Orlando Capote Coral Gables, Florida man remains last home owner standing as he refuses to sell to commercial developers as his home become engulfed by skyscrapers and offers pile on.
Last man standing… A Florida man has refused to sell his family home as neighboring developers seek to entice the lone holdout in their bid to add to their sprawling commercial development estimated to be worth $600 million.
One of the prize jeweled outlets vying for expansion includes the Plaza Coral Gables, developed by Agave Ponce LLC, which features shops, restaurants, residences, office space and even a 242-room luxury hotel.
The development ‘will have a positive impact on the quality of life and safety of the community through the creation of new spaces for dining, recreation and the promotion of artistic, cultural and outdoor activities,’ according to The Plaza Coral Gables website.
Capote in his own estimation has declined up to 60 offers in the last six years from developers, real estate agents or house flippers to purchase the two-bedroom, two-bathroom, 1,300 square-foot home.
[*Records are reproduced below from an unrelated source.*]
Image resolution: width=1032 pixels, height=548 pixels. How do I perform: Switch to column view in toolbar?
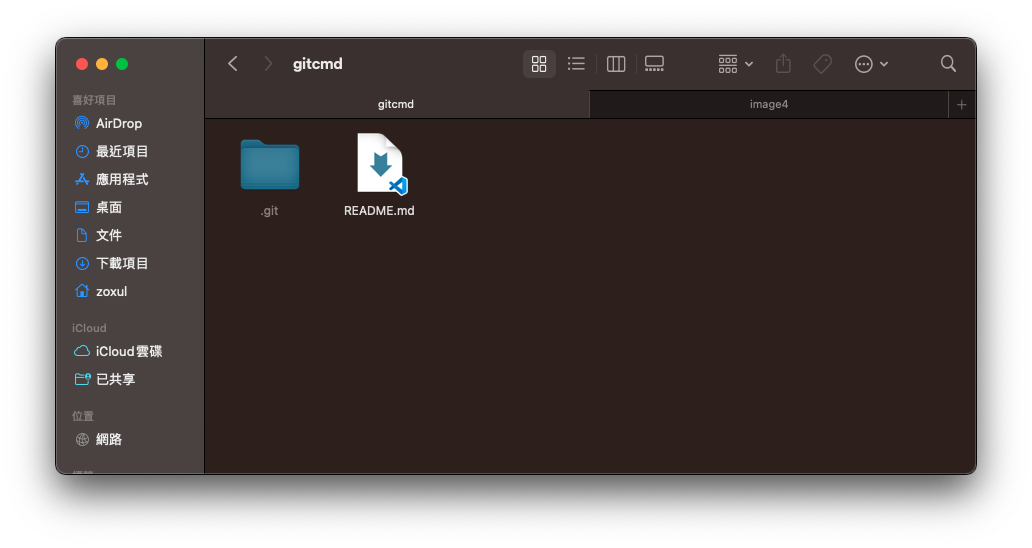coord(616,64)
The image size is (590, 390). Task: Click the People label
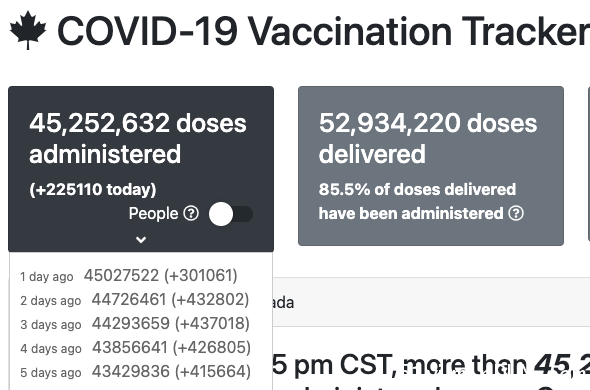click(154, 213)
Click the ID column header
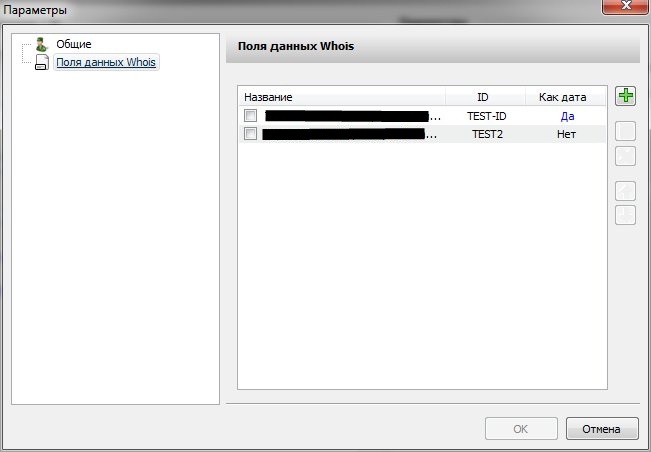Image resolution: width=651 pixels, height=452 pixels. [482, 97]
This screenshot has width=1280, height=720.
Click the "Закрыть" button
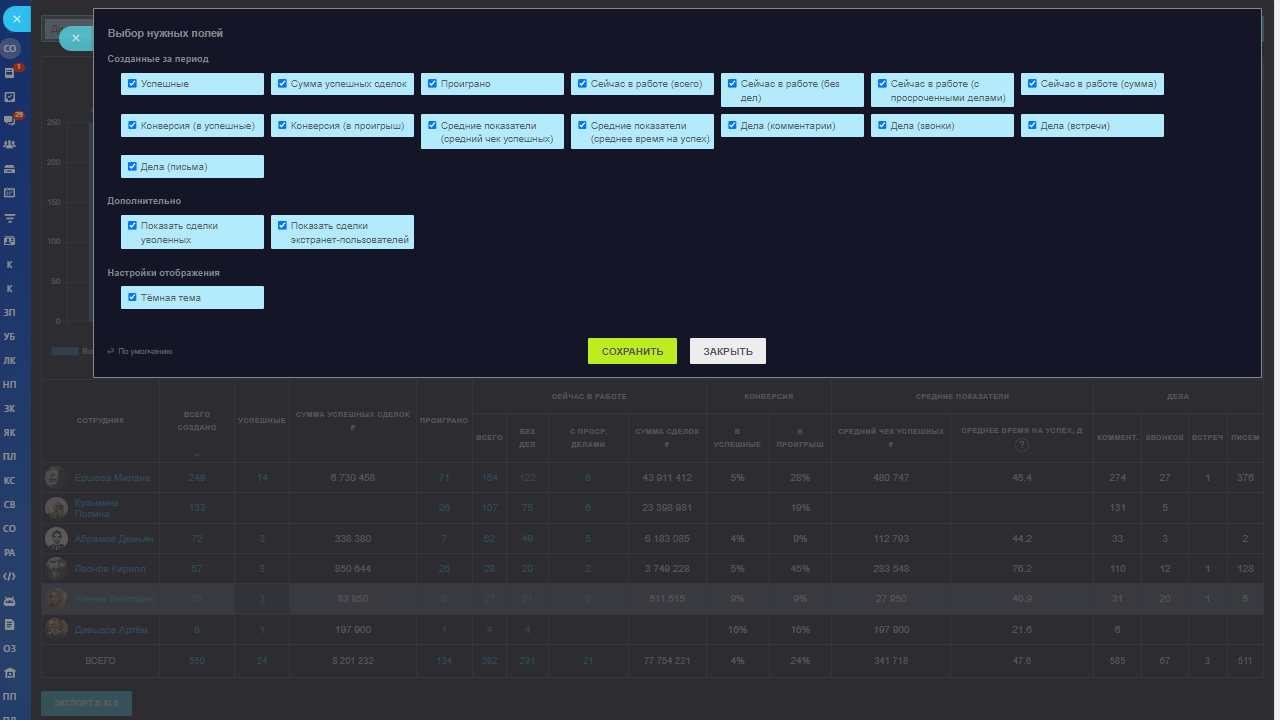click(727, 351)
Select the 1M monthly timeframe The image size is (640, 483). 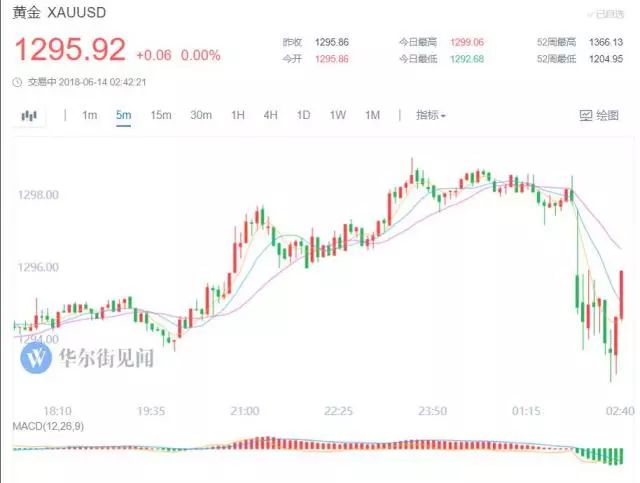(373, 116)
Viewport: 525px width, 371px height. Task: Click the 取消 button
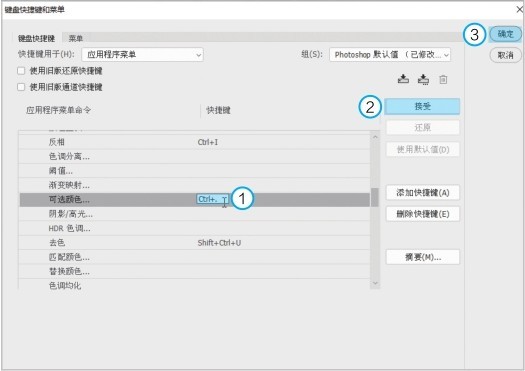coord(506,55)
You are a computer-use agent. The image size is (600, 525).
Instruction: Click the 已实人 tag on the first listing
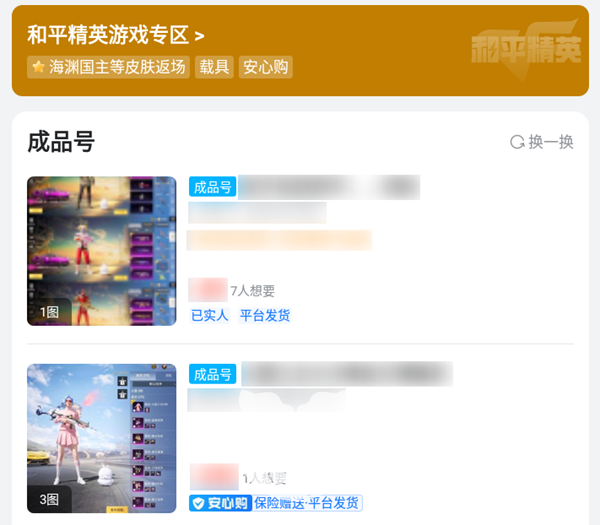tap(210, 316)

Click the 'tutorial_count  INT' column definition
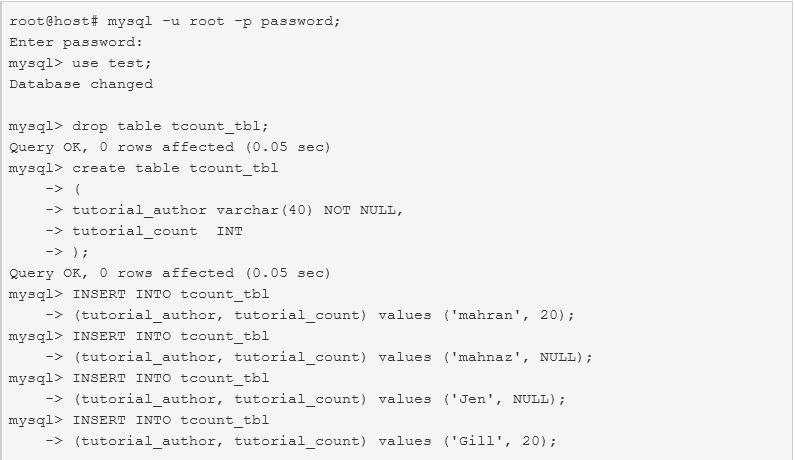(157, 231)
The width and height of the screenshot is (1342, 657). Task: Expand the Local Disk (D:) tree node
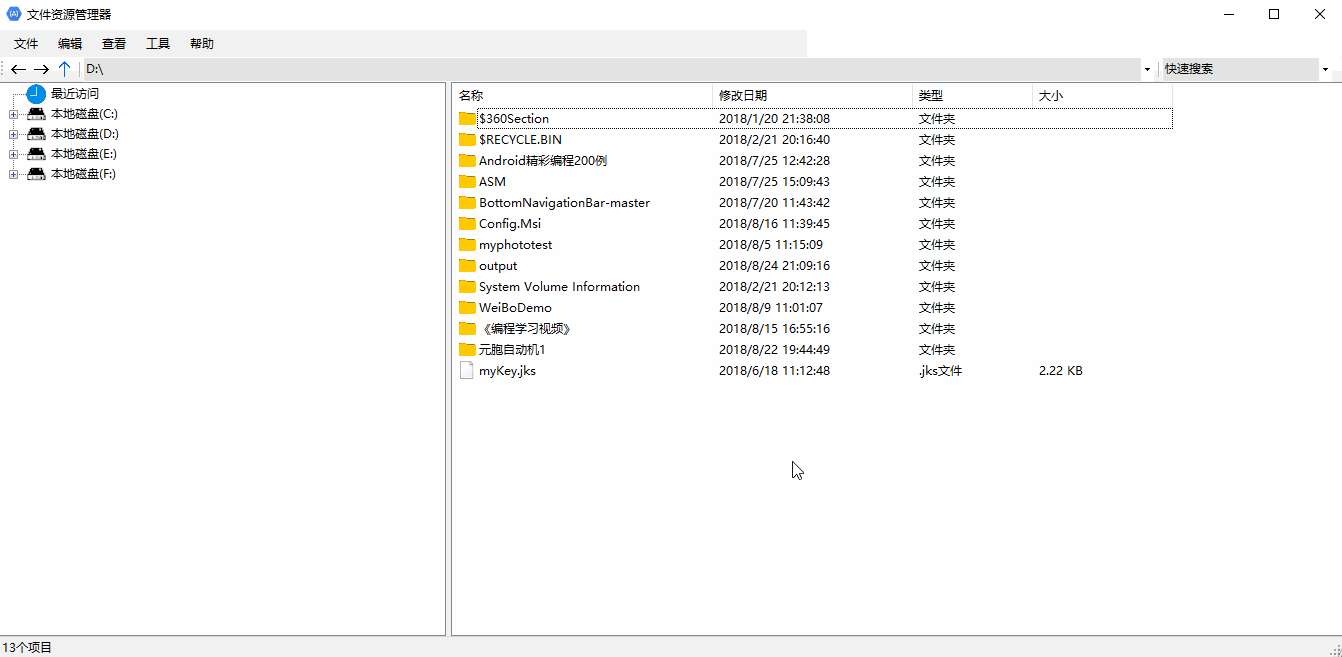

He remains the last home-owner standing as developers seek to completely control the prized area.
Offers for the home have gone up to $900,000, but Capote has not budged, claiming the home is priceless to him.
Capote’s father purchased the home in 1989 after immigrating from Cuba and worked double to purchase the family home.
Capote says the home has held extra sentimental value since his father died In 2005.
‘This house is like a hard drive,’ he told CBS4. ‘As I look around and live in it and move through it, I relive a lot of memories. That I could not find in another house.’
Capote said he want to honor his late mother’s wishes, who was insistent before she passed in 2020 that he not sell their ‘family treasure.’
‘The house is my soul,’ Capote reiterated. ‘So what good is it to sell your soul for all the money in the world.’
Capote is accusing the city of multiple violations with the mega development rife with ongoing construction, noise and rubble as the homeowner is swallowed up by unrelenting expansion, literally on his doorstep.
The rights of one vs the will of the money classed.
‘You can see some of the debris that’s already falling on the site, which would not happen if the buildings were actually 35 feet high or at least 50 feet away,’ Capote told CBS 4.
The city of Coral Gables denies any violations have taken place and told the Miami Herald ‘the issues have been extensively reviewed and investigated.’
Capote is unyielding about not moving and says his parents memories keep him company.
‘I don’t feel alone in the house,’ he said as the view from the kitchen window reveals an enveloping concrete jungle awaiting to engulf Capote. ‘Maybe they are. Maybe they are.’